90分のロシア語の個人レッスンがわずか6ドル。ロシア美人の女子大生ナターリアに習うこと約半年。誕生日に招待されて、祖母、母親、姉妹とロシア料理をご馳走になった。発音と文法は理解できたので、あとは実践あるのみ。タクシーに乗ったら覚えたての初級ロシア語を運転手相手に楽しむ。コーカサスでは英語は敵性語として長く禁止されていた。ロシア語で話しかけるとびっくりしてのってくる。「兄弟姉妹は何人いる?」「兄がふたり姉妹が3人でさあ」貧しいわりにアゼル人は子沢山。「かみさんは何人?」あるとき「4人」と真面目な顔で答えた運転手がいた。モスレムでは4人まで妻帯可能!「みなクラシーバ(美人)?」手のひらをおもてうら回転させながら「ノルマリナ(まあまあ)」「月にどのくらい稼ぐ?」「400ドルくらいかな。」驚くほど頑丈で驚くほど故障しやすいロシア製の車ボルガや時にはベンツが中古なら6000ドルで買える。平均月の給与70ドルのこの国ではいい稼ぎである。「前の大統領や今度大統領になった息子はどうだい?ハラショー(いい)?」答えの7割は親指を下に向けて「ネエ、ハラショー(良くないよ)」「どうしてだい?」答えはさまざま。「自分ばかり金を集めるだけで、みんな仕事がない」とか、「息子は昼11時ごろ出勤するなまけものだから」とか。息子がトルコで博打した数十億円の借金を国の財産で払ったとかいう話はあまり国民には知らされていない。そう言う報道をする新聞社の社長はすでに数回投獄された。それでも死ぬまで出版を続けると言う豪傑。その新聞を読んでいるだけで、国営企業を解雇される。前の「偉大な大統領」は、ソ連より独立のごたごたで、大統領が国外に逃げ、その後を継ぐようにして大統領になった。もとはこの国のKGBのトップ。業績のひとつは警官を至るところに配備して世界一と言って良い、犯罪のない安全な国をつくりあげたこと。同時に、政府に反対するデモ隊も気を失うまで警棒で鎮圧していると欧米は警告。頭脳明晰で策略家の隣国ロシアのプーチンに比べると国政は低迷している。アルメニアに領土を占拠され数百万人が難民生活を送っているのに放置したまま。
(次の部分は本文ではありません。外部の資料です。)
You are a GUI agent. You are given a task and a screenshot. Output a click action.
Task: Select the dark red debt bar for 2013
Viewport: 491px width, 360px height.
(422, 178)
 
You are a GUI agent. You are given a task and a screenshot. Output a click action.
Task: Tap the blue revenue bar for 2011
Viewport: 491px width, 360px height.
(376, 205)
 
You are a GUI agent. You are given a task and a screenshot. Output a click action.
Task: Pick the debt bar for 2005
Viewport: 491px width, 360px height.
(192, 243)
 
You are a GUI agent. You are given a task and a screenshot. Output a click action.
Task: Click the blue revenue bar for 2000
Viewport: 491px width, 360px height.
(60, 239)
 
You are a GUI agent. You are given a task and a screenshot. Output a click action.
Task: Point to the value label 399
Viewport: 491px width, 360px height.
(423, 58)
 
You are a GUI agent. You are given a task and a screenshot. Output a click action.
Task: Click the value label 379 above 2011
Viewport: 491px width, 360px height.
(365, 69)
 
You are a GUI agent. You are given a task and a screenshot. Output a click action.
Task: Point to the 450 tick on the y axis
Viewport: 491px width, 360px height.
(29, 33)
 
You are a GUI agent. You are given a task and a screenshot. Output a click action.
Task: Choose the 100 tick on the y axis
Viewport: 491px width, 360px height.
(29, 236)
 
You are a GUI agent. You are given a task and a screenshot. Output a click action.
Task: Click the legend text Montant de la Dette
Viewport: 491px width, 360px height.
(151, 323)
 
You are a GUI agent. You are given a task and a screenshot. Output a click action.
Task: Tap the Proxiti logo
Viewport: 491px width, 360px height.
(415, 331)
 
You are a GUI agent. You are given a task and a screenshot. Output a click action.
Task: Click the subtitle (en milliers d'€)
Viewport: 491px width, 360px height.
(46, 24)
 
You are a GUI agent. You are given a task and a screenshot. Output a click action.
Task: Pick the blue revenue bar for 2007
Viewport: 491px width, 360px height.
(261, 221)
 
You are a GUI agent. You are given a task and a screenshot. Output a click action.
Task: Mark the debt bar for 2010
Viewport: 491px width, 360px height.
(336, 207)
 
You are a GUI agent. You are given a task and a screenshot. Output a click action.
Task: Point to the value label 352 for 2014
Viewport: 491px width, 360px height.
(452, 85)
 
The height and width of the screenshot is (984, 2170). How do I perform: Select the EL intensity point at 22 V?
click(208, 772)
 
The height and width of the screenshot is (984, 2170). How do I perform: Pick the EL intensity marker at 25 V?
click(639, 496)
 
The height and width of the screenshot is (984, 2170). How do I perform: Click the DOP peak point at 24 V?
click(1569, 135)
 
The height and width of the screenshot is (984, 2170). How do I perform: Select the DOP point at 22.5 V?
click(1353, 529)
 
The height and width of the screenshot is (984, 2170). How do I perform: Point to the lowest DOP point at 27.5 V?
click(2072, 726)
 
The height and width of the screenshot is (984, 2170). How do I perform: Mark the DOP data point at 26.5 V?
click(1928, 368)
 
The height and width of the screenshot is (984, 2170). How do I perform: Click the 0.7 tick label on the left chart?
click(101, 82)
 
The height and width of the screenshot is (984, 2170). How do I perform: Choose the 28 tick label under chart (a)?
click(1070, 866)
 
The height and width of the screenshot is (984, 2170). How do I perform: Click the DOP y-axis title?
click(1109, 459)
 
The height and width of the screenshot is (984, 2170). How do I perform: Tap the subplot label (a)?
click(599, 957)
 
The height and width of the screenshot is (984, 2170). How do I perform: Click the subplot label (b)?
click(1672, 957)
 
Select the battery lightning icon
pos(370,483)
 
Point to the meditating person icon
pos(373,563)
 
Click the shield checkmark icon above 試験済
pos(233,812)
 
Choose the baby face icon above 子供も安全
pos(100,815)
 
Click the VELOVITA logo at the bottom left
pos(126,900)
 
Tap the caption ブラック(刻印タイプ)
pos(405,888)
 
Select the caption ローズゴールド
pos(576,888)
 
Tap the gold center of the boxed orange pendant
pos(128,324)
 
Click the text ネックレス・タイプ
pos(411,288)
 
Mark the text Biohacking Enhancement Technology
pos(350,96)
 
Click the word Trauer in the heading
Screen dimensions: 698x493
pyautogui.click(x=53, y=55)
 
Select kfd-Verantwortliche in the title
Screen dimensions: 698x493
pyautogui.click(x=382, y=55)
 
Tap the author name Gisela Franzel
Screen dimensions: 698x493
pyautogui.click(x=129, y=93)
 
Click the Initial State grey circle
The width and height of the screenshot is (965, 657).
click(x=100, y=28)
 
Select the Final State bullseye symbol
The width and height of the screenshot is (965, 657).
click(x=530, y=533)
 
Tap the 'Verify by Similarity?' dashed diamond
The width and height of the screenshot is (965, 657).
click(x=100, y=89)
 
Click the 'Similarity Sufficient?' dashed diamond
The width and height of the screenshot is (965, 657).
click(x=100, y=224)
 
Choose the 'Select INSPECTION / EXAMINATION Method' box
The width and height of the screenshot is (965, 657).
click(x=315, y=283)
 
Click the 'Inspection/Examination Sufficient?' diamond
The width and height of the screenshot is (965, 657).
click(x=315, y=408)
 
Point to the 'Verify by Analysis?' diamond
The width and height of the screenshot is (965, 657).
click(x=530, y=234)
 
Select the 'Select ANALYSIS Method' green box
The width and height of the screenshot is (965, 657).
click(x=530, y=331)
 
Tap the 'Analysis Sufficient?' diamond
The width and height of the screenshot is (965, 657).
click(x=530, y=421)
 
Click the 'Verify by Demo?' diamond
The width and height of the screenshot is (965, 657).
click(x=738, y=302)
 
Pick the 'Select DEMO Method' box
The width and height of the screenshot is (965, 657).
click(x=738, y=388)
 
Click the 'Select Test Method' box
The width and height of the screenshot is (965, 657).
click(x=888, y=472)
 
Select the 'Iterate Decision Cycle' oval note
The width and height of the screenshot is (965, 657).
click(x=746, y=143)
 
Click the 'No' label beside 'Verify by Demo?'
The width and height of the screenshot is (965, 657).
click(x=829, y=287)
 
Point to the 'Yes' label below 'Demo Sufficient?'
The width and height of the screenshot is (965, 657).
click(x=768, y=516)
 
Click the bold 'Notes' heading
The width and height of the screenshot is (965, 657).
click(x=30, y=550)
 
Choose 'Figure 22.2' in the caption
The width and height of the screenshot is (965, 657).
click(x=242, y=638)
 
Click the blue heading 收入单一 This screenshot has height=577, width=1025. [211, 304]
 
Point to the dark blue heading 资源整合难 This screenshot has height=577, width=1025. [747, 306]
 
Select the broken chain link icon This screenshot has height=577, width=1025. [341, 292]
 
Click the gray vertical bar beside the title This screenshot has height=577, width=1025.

ソ連から独立して13年たつのに、多くの国営企業は閑古鳥がなき給与も未払い状態。しかし、選挙は公明正大?に行われ後継者の息子は得票率80%で当選。「不正選挙だ」と反対した数万人の勇気あるデモ隊は、一時、街の中心部を占拠した。しかし、暴徒化したデモ隊の一部始終を国営テレビが撮影した後は、武装した警官隊にことごとく蹴散らされ、主力野党は400人逮捕され壊滅した。テレビは、「無政府主義は民主主義ではない」と一斉キャンペーン。いま、その前大統領の死去で国民は1週間喪に服することを義務つけられた。車を運転していた友人もポリスに叱責された。「喪中だ。音楽を聴きながら運転するな。」彼は果敢に反論、「自分の叔父が死んだ時だって1日喪に服しただけだ。「なぜ他人が死んだのに、そうしなきゃあいけないだ。」本音を言って、あやうくひっぱられそうになった。5つあるテレビ局は、1週間、24時間!葬儀の中継のみ。「偉大なわれらが前大統領」を延々と讃えている。さて、本題。牛頭馬肉のようですみません。そんな人間世界の出来事をよそに、季節は空を渡り、自然は変わりなく美しい表情を変えていく。幻想風景第2弾 「秋のパレット」
2003/12/20
コメント(3)

バクーは別名、風の街。晩秋のバクーの街を、黄葉の公園を抜けて海へ下るとそこはカスピ海対岸には、サマルカンドやロシアの地が広がっている。シルクロードの西端、この異郷の街の旅情に不思議に似合う歌がある。ホテルで静かに本を読んだりする時、しばしば聴きいっている。” 遠く遠く 海へと下る 忍ぶ川のほとりを歩き 風の街にたどり着く時 空の色が悲しく見える振りかえる場所は 遥か遠くなる・・・・・青い月が旅路を照らし長い影に孤独を覚る人の夢は浮かんで落ちて されど赤い陽はまた登る鳴きながら鳥は何処へ帰るだろう?飛び慣れた夜も ひとりじゃつらい ・・・・・・ 桑田圭祐の歌の中で曲も味わいのある一番好きな歌 「月」風となり山に埋もれゆく月夜月仰ぐしぐさ淋しき霜夜かなところで、あと10日で日本に帰れる!帰ったら、白鳥がたくさん来ている湖に旅してみたい。白鳥の歌はなぜか女性がうまい。なんとなく恋する人の胸によりそいながら創ったような艶やかな句は白鳥の胸で押し割るうす氷 林民子白鳥に託して、かたくなな恋人の心をふっくらした胸で押し開きたかったのかもしれない。次は沖の俳人辻さんの句。こんな句にふさわしい美しい人です。白毛布明日白鳥になるつもり さて、私の句は・・・・寒くないのなら白鳥のように吹雪の中で眠ってみたい。白鳥の雪にまぎるる夜の底身も心も純化され、清く浄化されそうな気がする。白鳥の夢清めつつ吹雪きけり写真は、幻想風景 「晩秋の暮れゆく空」
2003/12/14
コメント(2)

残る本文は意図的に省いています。